Enterprise 2.0 – Three Lessons from Chemistry 101

Chemical reaction occurring with lightningAs a freshman sciences major, I sailed through courses in math, physics, biology, and astronomy – but struggled a bit with chemistry.

A couple of my early experiments generated colorful bubbling liquids not mentioned in the study guide, so after one particularly exothermic afternoon in the lab, a kindly graduate student took me aside and reminded me that there are really only three important factors in chemistry – reactants, process, and catalysts.

In one of those curious coincidences you’ll only find in a blog post, those are the same three factors that are crucial when implementing enterprise collaboration systems!

1. Reactants: for a chemical reaction to proceed, all the reactants, or ingredients, must be present.

When launching social media within an organization, you must have clearly defined value-driven use cases, one or more committed executive sponsors, and robust support within key departments such as IT, HR, Legal, and Communications. Having all these things doesn’t guarantee that a reaction will get sparked; but missing even one makes ignition unlikely.

2. Process: it’s really important to do things in the right order.

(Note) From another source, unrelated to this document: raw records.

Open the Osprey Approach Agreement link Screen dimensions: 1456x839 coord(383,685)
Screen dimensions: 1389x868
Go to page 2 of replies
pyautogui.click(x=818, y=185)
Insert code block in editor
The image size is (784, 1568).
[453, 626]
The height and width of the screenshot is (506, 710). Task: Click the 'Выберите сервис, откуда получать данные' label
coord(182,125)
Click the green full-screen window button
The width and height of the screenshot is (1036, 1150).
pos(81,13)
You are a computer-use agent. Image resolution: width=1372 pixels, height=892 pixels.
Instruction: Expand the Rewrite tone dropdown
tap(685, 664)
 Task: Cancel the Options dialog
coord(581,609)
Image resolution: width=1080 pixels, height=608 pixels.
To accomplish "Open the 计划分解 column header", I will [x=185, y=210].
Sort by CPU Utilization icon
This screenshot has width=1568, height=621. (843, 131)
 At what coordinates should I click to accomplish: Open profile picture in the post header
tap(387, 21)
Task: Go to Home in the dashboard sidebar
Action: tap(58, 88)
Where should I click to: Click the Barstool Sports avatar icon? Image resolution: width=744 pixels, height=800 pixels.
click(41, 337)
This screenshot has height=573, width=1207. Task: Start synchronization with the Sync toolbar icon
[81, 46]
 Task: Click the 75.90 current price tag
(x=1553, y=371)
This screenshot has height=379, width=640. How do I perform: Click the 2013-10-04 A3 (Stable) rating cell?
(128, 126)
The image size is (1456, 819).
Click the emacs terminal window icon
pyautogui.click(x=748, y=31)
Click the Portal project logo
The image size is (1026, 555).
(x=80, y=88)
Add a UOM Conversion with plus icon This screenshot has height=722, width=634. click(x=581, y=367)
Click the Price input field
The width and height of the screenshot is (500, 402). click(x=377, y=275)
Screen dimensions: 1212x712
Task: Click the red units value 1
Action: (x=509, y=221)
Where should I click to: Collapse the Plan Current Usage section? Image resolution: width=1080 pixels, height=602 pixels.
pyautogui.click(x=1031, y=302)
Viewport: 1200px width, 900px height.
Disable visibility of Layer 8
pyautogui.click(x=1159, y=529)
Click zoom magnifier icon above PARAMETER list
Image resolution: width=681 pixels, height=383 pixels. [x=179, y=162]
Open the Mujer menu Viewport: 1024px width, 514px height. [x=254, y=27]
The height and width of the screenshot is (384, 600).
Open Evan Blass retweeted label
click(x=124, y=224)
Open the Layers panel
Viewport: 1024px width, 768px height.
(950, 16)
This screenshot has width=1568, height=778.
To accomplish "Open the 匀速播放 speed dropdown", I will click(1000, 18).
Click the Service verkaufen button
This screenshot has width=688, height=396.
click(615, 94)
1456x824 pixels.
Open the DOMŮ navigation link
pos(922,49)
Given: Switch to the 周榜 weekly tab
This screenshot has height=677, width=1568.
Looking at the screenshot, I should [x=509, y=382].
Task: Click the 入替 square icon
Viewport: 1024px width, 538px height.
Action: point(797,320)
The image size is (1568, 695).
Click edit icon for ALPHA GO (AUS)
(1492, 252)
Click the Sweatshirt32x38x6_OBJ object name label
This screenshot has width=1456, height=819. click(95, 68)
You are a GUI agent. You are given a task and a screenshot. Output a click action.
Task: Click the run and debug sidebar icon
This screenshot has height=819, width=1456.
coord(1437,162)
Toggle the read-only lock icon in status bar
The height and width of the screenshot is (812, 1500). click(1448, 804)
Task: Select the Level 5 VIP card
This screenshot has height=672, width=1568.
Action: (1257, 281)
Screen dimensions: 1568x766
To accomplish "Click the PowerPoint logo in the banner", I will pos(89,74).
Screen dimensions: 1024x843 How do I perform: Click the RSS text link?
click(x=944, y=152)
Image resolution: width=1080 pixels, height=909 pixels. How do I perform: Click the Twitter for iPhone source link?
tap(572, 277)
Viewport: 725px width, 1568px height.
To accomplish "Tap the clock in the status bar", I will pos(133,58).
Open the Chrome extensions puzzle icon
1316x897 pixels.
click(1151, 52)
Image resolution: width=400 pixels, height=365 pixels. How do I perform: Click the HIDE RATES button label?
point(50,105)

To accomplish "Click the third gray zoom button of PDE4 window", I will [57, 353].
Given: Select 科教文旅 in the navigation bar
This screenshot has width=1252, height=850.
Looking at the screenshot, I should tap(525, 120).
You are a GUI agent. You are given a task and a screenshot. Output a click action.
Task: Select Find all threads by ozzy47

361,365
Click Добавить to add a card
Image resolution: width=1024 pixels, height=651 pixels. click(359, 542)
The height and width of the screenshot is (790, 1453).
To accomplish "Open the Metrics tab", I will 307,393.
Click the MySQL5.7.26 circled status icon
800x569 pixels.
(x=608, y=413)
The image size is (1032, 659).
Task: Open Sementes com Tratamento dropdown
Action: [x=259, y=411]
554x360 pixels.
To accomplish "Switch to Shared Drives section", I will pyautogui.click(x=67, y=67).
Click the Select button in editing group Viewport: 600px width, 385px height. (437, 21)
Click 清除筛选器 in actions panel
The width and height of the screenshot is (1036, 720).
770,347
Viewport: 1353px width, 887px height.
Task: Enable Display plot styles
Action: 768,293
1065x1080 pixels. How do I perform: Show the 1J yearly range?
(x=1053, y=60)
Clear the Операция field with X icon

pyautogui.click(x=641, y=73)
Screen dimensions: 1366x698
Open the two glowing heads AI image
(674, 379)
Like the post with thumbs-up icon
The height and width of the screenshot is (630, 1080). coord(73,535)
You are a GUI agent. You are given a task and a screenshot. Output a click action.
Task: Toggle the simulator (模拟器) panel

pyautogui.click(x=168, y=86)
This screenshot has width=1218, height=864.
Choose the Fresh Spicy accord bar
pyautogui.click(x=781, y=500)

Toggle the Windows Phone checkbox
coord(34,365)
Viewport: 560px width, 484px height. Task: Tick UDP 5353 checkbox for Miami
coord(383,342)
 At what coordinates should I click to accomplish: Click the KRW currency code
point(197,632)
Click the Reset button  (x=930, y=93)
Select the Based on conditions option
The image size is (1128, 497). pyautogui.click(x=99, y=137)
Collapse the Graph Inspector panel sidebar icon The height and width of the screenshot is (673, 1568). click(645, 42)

The Socialtext enterprise collaboration platform, for instance, includes wikis, people profiles, micro-blogging, collaborative spreadsheets, and customizable dashboards. The experimental evidence shows that most customers launch most effectively when they start horizontally with people profiles, groups, and Signals (micro-blogging). Then, once a vigorous community of practice has emerged, it’s much easier to roll out workspaces and blogs, so people can share and collaborate around detailed content.

3. Catalysts: many commercial chemical reactions would be uneconomic if allowed to operate at their normal speed, but immediately become viable when a catalyst is added to accelerate the reaction.

When implementing social media, start with the human catalysts, the people who know all kinds of people throughout the organization, often in functions and departments somewhat removed from their own. These people anchor the weak connections between small tightly-knit groups, so cultivate their participation and where possible get them to curate the discourse in their areas of specialty. Then add best practice catalysts such as online and live training sessions, team activities, contests, photo sharing, and data scavenger hunts.

In any business, internal transaction costs limit the conversations and products that are possible. Social media provide an important solution. And as Chemistry 101 taught me, if you’re not part of the solution, you’re part of the precipitate.